WORK TO DO. Transcribe every line of the data below word for word, keeping the lines in their original order.

(Collected data entries)
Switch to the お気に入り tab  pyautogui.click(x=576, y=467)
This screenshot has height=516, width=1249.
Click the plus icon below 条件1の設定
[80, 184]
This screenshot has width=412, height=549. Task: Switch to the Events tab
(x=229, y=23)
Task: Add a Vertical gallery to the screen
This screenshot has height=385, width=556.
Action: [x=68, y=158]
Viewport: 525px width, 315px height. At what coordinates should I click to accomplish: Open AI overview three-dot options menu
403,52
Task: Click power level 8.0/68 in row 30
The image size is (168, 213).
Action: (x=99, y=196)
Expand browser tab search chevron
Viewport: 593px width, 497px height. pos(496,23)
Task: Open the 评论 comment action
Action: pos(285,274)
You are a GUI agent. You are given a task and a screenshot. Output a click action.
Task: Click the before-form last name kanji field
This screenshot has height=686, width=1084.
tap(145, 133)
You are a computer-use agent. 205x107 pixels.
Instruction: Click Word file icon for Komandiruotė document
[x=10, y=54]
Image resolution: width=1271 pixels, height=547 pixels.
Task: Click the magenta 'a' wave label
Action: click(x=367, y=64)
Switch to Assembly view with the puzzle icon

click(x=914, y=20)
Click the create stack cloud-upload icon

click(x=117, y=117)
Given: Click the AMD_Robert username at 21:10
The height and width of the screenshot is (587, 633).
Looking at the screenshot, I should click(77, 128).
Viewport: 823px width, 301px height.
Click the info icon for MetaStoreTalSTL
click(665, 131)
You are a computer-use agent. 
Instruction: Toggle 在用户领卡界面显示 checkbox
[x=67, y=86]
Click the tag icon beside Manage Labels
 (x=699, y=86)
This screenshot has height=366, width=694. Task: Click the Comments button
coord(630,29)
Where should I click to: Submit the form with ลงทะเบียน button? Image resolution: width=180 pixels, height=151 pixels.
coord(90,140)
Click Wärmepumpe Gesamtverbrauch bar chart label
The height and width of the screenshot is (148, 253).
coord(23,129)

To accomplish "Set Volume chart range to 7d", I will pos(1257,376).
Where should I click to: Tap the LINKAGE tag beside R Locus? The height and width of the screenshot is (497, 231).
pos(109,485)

OUTPUT FOR THIS TASK.
Switch to the お気に入り tab  pyautogui.click(x=576, y=467)
This screenshot has height=516, width=1249.
Click the plus icon below 条件1の設定
[80, 184]
This screenshot has width=412, height=549. Task: Switch to the Events tab
(x=229, y=23)
Task: Add a Vertical gallery to the screen
This screenshot has height=385, width=556.
Action: [x=68, y=158]
Viewport: 525px width, 315px height. At what coordinates should I click to accomplish: Open AI overview three-dot options menu
403,52
Task: Click power level 8.0/68 in row 30
The image size is (168, 213).
Action: (x=99, y=196)
Expand browser tab search chevron
Viewport: 593px width, 497px height. pos(496,23)
Task: Open the 评论 comment action
Action: pos(285,274)
You are a GUI agent. You are given a task and a screenshot. Output a click action.
Task: Click the before-form last name kanji field
This screenshot has height=686, width=1084.
tap(145, 133)
You are a computer-use agent. 205x107 pixels.
Instruction: Click Word file icon for Komandiruotė document
[x=10, y=54]
Image resolution: width=1271 pixels, height=547 pixels.
Task: Click the magenta 'a' wave label
Action: click(x=367, y=64)
Switch to Assembly view with the puzzle icon

click(x=914, y=20)
Click the create stack cloud-upload icon

click(x=117, y=117)
Given: Click the AMD_Robert username at 21:10
The height and width of the screenshot is (587, 633).
Looking at the screenshot, I should click(77, 128).
Viewport: 823px width, 301px height.
Click the info icon for MetaStoreTalSTL
click(665, 131)
You are a computer-use agent. 
Instruction: Toggle 在用户领卡界面显示 checkbox
[x=67, y=86]
Click the tag icon beside Manage Labels
 (x=699, y=86)
This screenshot has height=366, width=694. Task: Click the Comments button
coord(630,29)
Where should I click to: Submit the form with ลงทะเบียน button? Image resolution: width=180 pixels, height=151 pixels.
coord(90,140)
Click Wärmepumpe Gesamtverbrauch bar chart label
The height and width of the screenshot is (148, 253).
coord(23,129)

To accomplish "Set Volume chart range to 7d", I will pos(1257,376).
Where should I click to: Tap the LINKAGE tag beside R Locus? The height and width of the screenshot is (497, 231).
pos(109,485)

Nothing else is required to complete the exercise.